Advances in laser technology necessitate educated choices

September 1, 2004

New York - With the proliferation of lasers and other light sources over recent years, non-surgeons are finding it more difficult to determine which is the best option for treating their patients with vascular or pigmented lesions, solar damage and aging and excessive or unwanted hair.

In an effort to help alleviate the confusion, Ronald G. Wheeland, M.D., presented a seminar, "Lasers for the Non-Surgeon," at the American Academy of Dermatology (AAD) Academy '04 here recently. Dr. Wheeland is professor and chief of dermatology at the University of Arizona's College of Medicine, as well as a Dermatology Times and Cosmetic Surgery Times editorial adviser.

'LASER' an acronym After explaining that the word "laser" is actually an acronym (for light amplification by stimulated emission of radiation), Dr. Wheeland notes that in the past 20 years, the number of laser and other light-source treatment types has grown from three - CO2 argon and ruby - to at least a dozen. They include pulsed dye laser (PDL), diode, Nd:YAG, krypton, alexandrite and also several non-laser sources of light, such as intense pulsed light (IPL), radio frequency (RF), light-emitting diode (LED) and others.

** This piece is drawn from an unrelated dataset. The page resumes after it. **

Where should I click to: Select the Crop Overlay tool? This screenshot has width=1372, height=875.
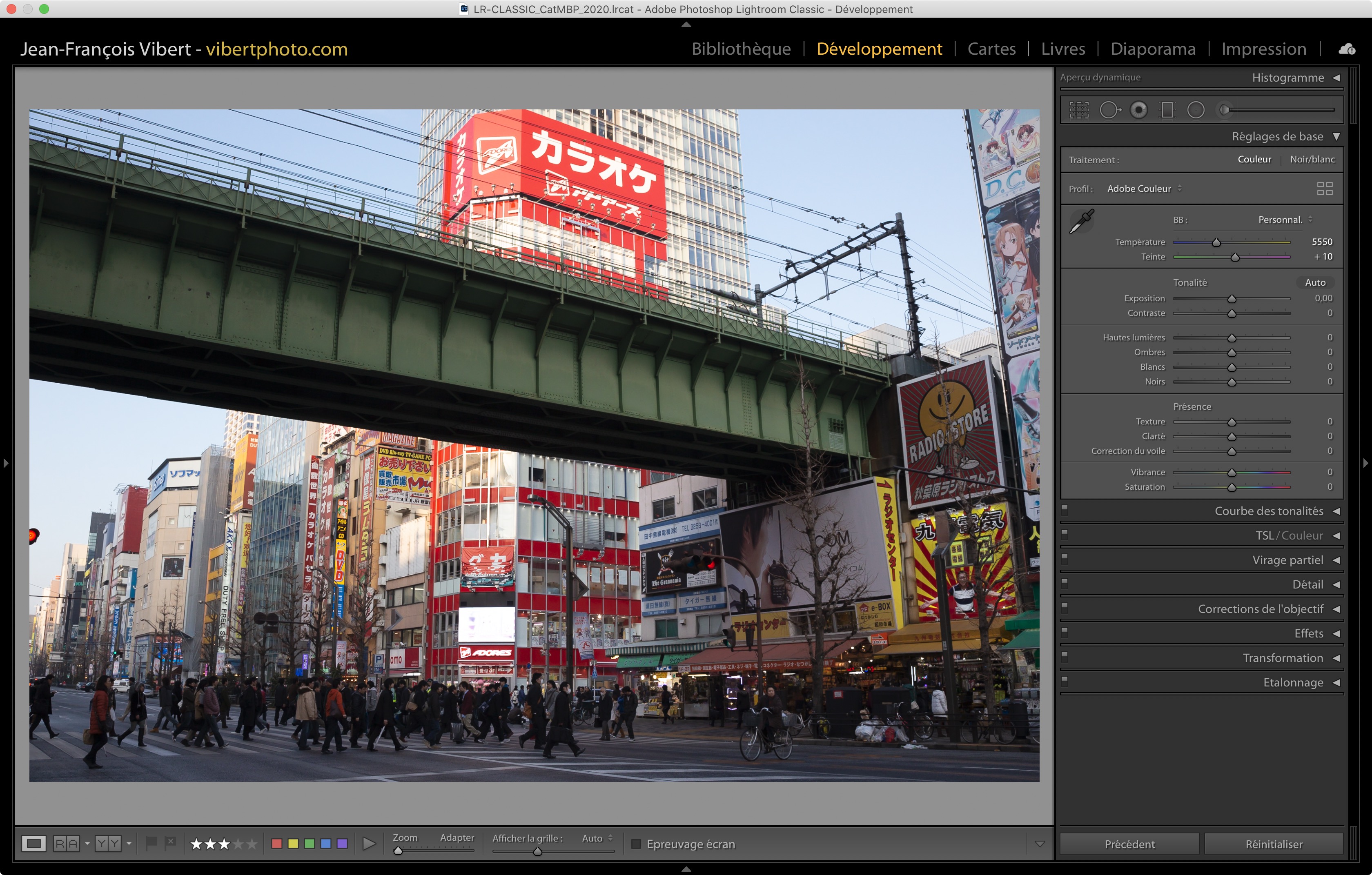[1078, 110]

For example, vascular lesions - such as port wine stains, facial telangiectasia and rosacea - are very effectively treated with the pulsed dye laser (PDL), which has seen several refinements over recent years that make it perhaps the most effective laser technique for many vascular lesions, Dr. Wheeland says.

"Larger vessels have longer thermal relaxation times (TRT) and require longer pulses, while small targets, like melanosomes, have short TRT and require shorter pulses to be selectively targeted," he explains. "Because of advances in terms of PDL now having the ability to deliver multiple wavelengths, longer pulse widths and higher fluences, it's a highly effective tool for treating more vascular lesions."

In fact, he adds, PDL was first developed specifically to treat port wine stains in infants. Now, in addition to being used for treating a variety of vascular lesions, it's also used for treating burns and scars, warts, striae, leg veins, psoriasis and even acne.

"The PDL is a very versatile device, and has been used with the greatest enthusiasm for these conditions," says Dr. Wheeland. "But other laser devices and light sources are very effective, too, and some even more so for certain treatments."

Pigmented targets containing melanin (lentigo, café au lait macule) and traumatic tattoos (skin injuries of the type suffered in auto crashes), for example, once were poorly treated, but are treated most effectively today with the Q-switched Nd-YAG and alexandrite laser types (Q-switched meaning billionth-of-a-second-long pulses), and with Q-switched ruby, one of the old "standby" laser types, now enhanced.